Quanto às origens do homem, especificamente, os cientistas têm optado pela explicação evolucionista em detrimento da criação especial defendida pelos criacionistas bíblicos porque, dentre outras razões, o homem, biologicamente falando, é um animal como outro qualquer e não temos nenhum motivo razoável para supor que nossa espécie tenha surgido de um modo muito diferente das demais espécies animais. Aqui, aplica-se pura e simplesmente a Navalha de Ockham, e o que sobra é a explicação mais verossímil.
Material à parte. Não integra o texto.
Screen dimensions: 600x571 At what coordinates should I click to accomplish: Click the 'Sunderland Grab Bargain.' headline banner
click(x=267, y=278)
Junte-se a isso o fato de que sobram evidências do surgimento do homem por meio do processo evolutivo, ao passo que simplesmente não há nenhuma evidência (exceção feita à Bíblia, para os que a consideram como tal) a favor da criação especial, e a opção dos cientistas está mais do que justificada. Na réplica à crítica de José Colucci Jr., intitulada ‘Resposta a um vigarista de Boston’, Olavo de Carvalho menciona um seminário de filosofia, de cujo material (uma apostila) consta: ‘Nem o evolucionismo nem o anti-evolucionismo são teorias científicas, porque nenhum dos dois pode ser validado ou impugnar o outro exceto por uma acumulação ilimitada de provas e contraprovas.’
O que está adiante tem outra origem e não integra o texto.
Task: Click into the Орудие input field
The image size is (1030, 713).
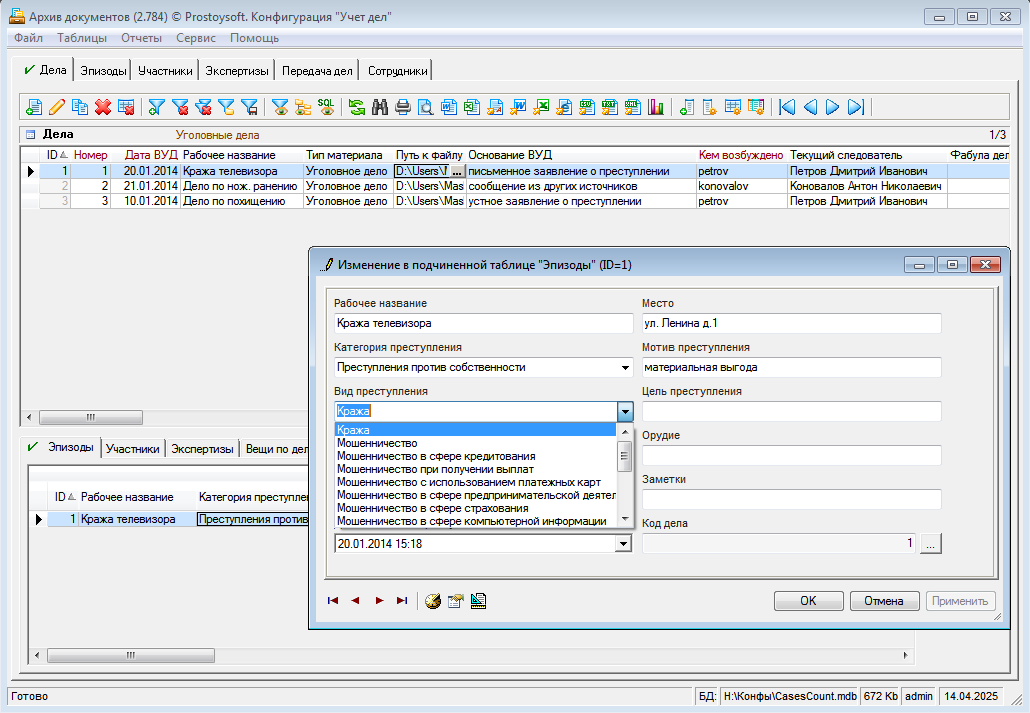Action: coord(791,455)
Como teoria científica, a Teoria da Evolução é perfeitamente válida no contexto das ciências naturais, uma vez que oferece uma explicação coerente com os dados obtidos da natureza para a diversidade biológica observada nos dias de hoje e para a distribuição das espécies vivas observada ao longo das eras geológicas por meio do registro fóssil. Essa coerência com os dados disponíveis é o que se poderia esperar dela ou de qualquer outra teoria da biologia, da física, da química, da astronomia, da geologia (enfim, das ciências naturais) e é justamente o que o criacionismo não faz, ao desconsiderar a profusão de evidências que contrariam a noção de que as espécies vivas mantêm-se inalteradas desde a suposta criação.

Assim, tenho que concordar em parte com Olavo de Carvalho: o criacionismo definitivamente não é uma teoria científica.

Roberto Veiga, estudante de Física, Uberlândia, MG

Leia também

O fantasma de Darwin – José Colucci Jr.



Ideologia do DNA

O texto publicado pelo Observatório de Imprensa ‘A ideologia do DNA na mídia’, de Claudio Julio Tognolli, me causou bastante entusiasmo, pois pude articular sua pesquisa a uma pesquisa que fiz para minha dissertação de mestrado, ‘Pós-modernidade e construção do conhecimento em saúde mental’, em 2001. Na época, sempre que tentei na internet encontrar o termo biologismo não obtive resultados. Hoje, ao executar o mesmo procedimento, tive esta surpresa.

Em 1999, a revista Cult nº 22, de novembro, publicou um texto de Marcio Mariguela, ‘A peste onírica’, que acrescenta que aquém e além da ideologia biologista está o rechaço à invenção revolucionária do dispositivo psicanalítico. Vejamos:

‘A exposição Sigmund Freud: cultura e conflito, anunciada pela Biblioteca do Congresso em Washington para dezembro de 1995, aconteceu somente em outubro de 1998. (…) Conforme anunciado pela imprensa, a exposição foi suspensa por exigência política, muito embora a coordenação do evento tenha alegado falta de verbas. Uma petição assinada por representantes da intelectualidade americana, dentre eles cientistas, escritores e militantes da causa politicamente correta, conseguiu impedir sua realização. Motivo: a psicanálise é uma fraude. Os signatários da petição consideram a prática psicanalítica fraudulenta porque, dentre outros motivos, não leva em consideração os fundamentos bioquímicos do funcionamento mental. Sobre deste cenário na opinião pública, a revista Time, na edição de 29/11/93, publicou matéria de capa com o título ‘Freud is dead’, antecipando as proposições de petição.’ (p.51)

A recente tentativa de regulamentação da psicanálise no Brasil e em outras partes do mundo é a tentativa de apagar a psicanálise do mundo. O Observatório da Imprensa precisa direcionar seu olhar para esta questão; afinal, temos muito poucos espaços que produzam um jornalismo tão sério. Parabéns.